Friday, June 26, 2009

Conversation with two vandals

Actually, it was not a conversation at all. I eavesdropped on a pair of them whilst riding the bus through a succession of inner western suburbs. From the snippets that I picked up, both were at TAFE, and they had a good idea of which vandals had tagged or sprayed various walls and buildings between Camperdown and Leichhardt.

I was pleased to see that they also puzzled over the provenance of a tag on a bus shelter, trying to work out what the illegible scrawl was supposed to mean. They couldn't work it out, so their final decision on the matter was, "that shit is fucking gay".

To steal some lines from "Batman":

Alfred Pennyworth: When I was in Burma, a long time ago, my friends and I were working for the local Government. They were trying to buy the loyalty of tribal leaders, bribing them with precious stones. But their caravans were being
raided in a forest north of Rangoon by a bandit. We were asked to take care of the problem, so we started looking for the stones. But after six months, we couldn't find anyone who had traded with him. One day I found a child playing with a ruby as big as a tangerine. The bandit had been throwing the stones away.

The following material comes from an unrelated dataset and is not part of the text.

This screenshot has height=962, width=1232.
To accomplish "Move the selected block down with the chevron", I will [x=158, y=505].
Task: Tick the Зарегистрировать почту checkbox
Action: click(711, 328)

Bruce Wayne: Then why steal them?

Alfred Pennyworth: Because he thought it was good sport. Because some men aren't looking for anything logical, like money. They can't be bought, bullied, reasoned or negotiated with. Some men just want to watch the world burn.

They laughed and hooted and hollered as the bus travelled down the road and they spied tags on this structure or that. One delivery truck that was covered in tags was especially well regarded, as in, "Somebody really fucked that shit up".

They delighted in destruction. They really appeared to just want to watch the world burn.
Their conversation was about 50% "fuck", as in every second word was a variation on "fuck". Those passengers around me simply pushed their iPod earphones more tightly into their ears and tried to ignore it. I tried hard to look like I was not listening in.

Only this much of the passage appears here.